Problem statement ▸ Starting at the line with "Order Lookup (352, 2272)" in it, reproduce each line below through the last one, exactly, and include nothing else.

==== Data supplied ====

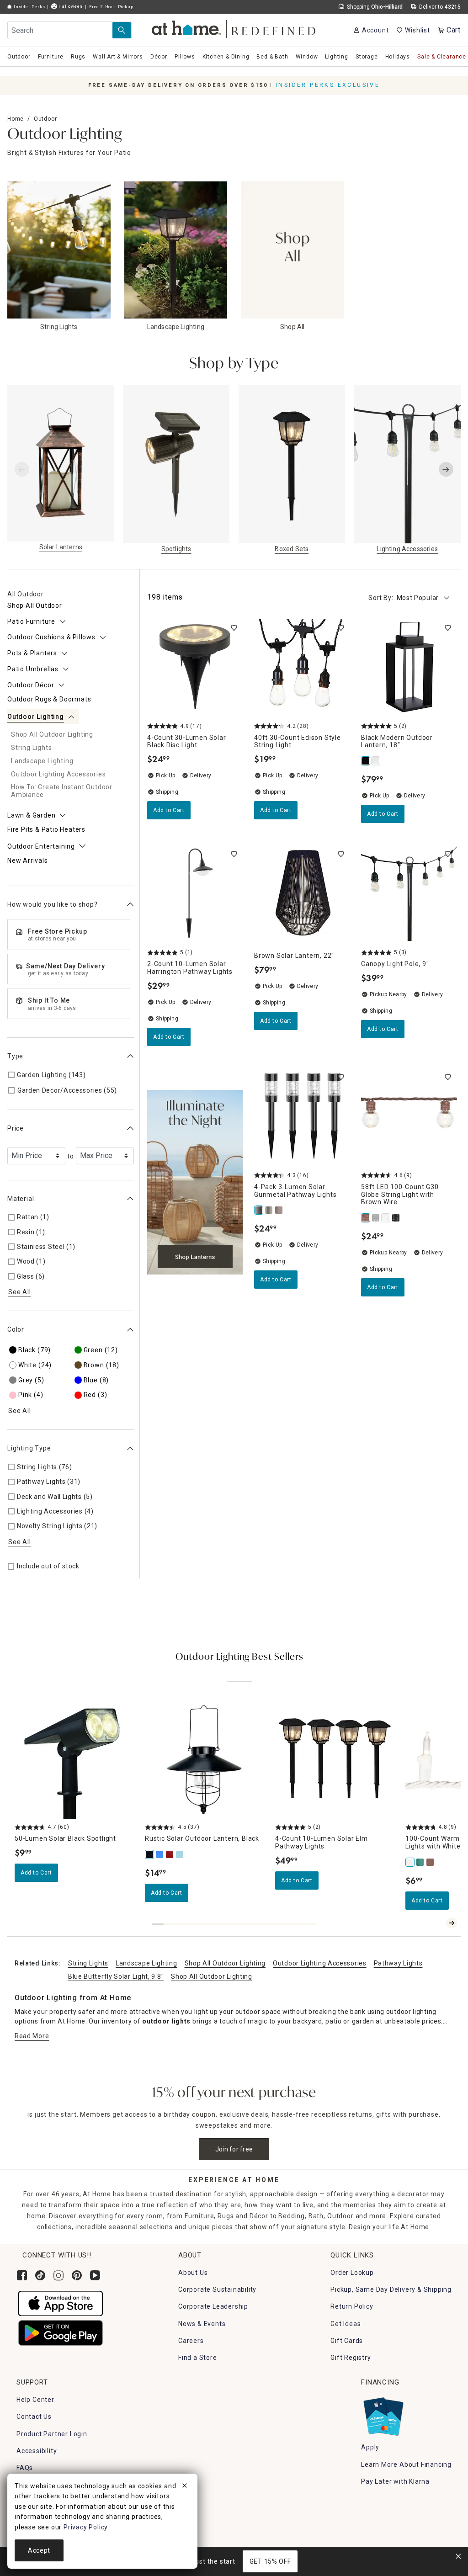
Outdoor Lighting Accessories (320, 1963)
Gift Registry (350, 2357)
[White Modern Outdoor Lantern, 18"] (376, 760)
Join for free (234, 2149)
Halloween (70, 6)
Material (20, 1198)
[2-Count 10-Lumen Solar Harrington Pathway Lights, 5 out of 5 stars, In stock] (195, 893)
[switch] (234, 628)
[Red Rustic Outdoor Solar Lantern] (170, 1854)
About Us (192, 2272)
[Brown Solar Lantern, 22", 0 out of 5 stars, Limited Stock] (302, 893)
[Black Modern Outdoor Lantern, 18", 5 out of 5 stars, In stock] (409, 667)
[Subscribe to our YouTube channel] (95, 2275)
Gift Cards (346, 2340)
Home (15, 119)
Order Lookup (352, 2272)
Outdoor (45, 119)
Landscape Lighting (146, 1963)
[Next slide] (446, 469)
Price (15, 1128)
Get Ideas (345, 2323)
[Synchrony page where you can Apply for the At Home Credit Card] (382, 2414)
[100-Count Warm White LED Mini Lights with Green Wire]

====

Reply to the exercise ▸
Order Lookup (352, 2272)
Outdoor (45, 119)
Landscape Lighting (146, 1963)
[Next slide] (446, 469)
Price (15, 1128)
Get Ideas (345, 2323)
[Synchrony page where you can Apply for the At Home Credit Card] (382, 2414)
[100-Count Warm White LED Mini Lights with Green Wire]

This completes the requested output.